Il lavoro di Kole Roybal e dei suoi colleghi descritto su Nature rappresenta un passo avanti significativo. Il loro obiettivo era di migliorare l’efficacia della terapia CAR-T in relazione a quanto tempo le cellule T ingegnerizzate rimangono attive nel corpo, e la loro funzionalità nel combattere il cancro delle cellule T stesse. È chiaro che una terapia CAR T contro cellule T è in sé un’azione fratricida. Gli scienziati americani hanno introdotto 71 mutazioni, trovate in cellule T cancerogene, nelle cellule CAR-T per vedere come queste modifiche potessero migliorarne la funzionalità. Tra queste, anche il gene di fusione CARD11–PIK3R3 trovato nel tumore raro dei linfociti T della pelle.
Quali, in particolare, sono stati i risultati più significativi?
Hanno visto che le cellule CAR-T che portano questa mutazione hanno una notevole capacità di infiltrarsi nei tumori e di mantenere un’attività anticancro duratura (più di 400 giorni). Quindi è stato scoperto un meccanismo universale di prolungamento e super attività antitumorale nei confronti del cancro. Di fatto, il cancro si accende contro sé stesso e si mantiene acceso a lungo. Il trattamento con cellule CAR-T potenziate da questa mutazione ha portato alla scomparsa dei tumori nei topi, anche quando venivano utilizzate un numero relativamente piccolo di cellule. Ciò quindi suggerisce che queste cellule modificate potrebbero essere molto più efficaci nel trattare il cancro rispetto alle versioni attuali.
Le cellule che esprimono questa mutazione CARD11–PIK3R3 sono state monitorate fino a 418 giorni dopo il loro trasferimento nel corpo senza che si trasformassero in cellule cancerogene, il che indica che questo approccio potrebbe essere sicuro.

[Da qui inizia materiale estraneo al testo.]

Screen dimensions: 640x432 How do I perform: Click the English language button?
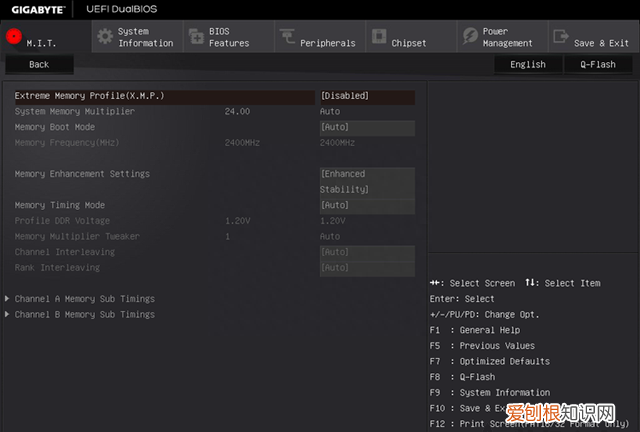[527, 64]
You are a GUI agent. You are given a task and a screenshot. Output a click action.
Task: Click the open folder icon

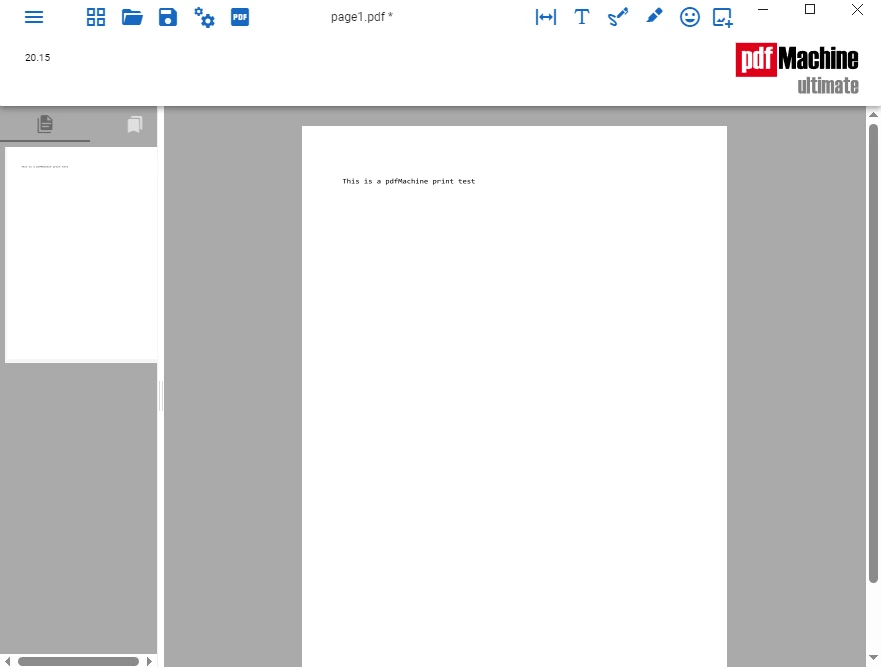click(x=132, y=17)
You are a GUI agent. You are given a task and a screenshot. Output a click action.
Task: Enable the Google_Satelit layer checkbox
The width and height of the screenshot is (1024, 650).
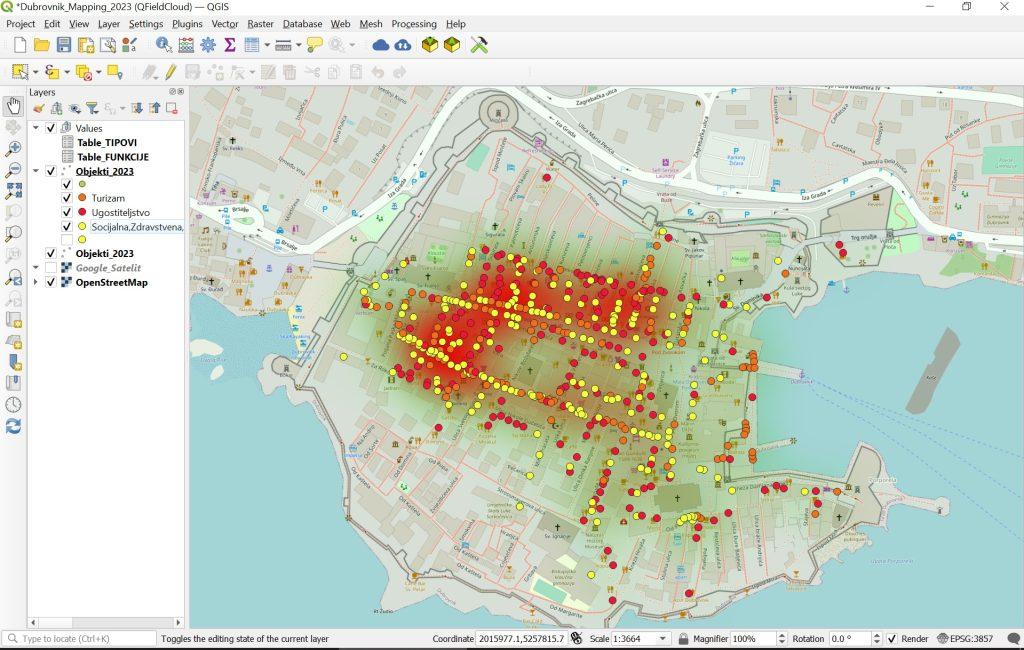(51, 268)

Anche voi state lavorando sui geni di fusione nel progetto Fusion. A che risultati siete giunti?
Abbiamo considerato l’idea che la presenza di un gene di fusione in un tumore potesse offrirci nuovi obiettivi terapeutici da sfruttare in ambito clinico. In questo contesto, abbiamo sviluppato un sistema brevettato, in quanto il progetto Fusion è basato su brevetti e su proof of concept (PNRR-PNC 2026). Abbiamo creato un anticorpo bispecifico, con TRBC1-CD3, progettato per legarsi a due target diversi contemporaneamente. Quello che abbiamo visto sui topi è che il bispecifico sembra avere la capacità unica di indurre le cellule tumorali a uccidersi a vicenda, anziché affidarsi esclusivamente alle cellule T del sistema immunitario per eliminare il cancro.
Questo meccanismo innovativo potrebbe rappresentare un nuovo approccio nella lotta contro il cancro, offrendo una strategia potenzialmente più semplice e diretta, con l’obiettivo di trovare un modo efficace per stimolare le cellule tumorali a distruggersi mutualmente. Quindi, cancro contro cancro.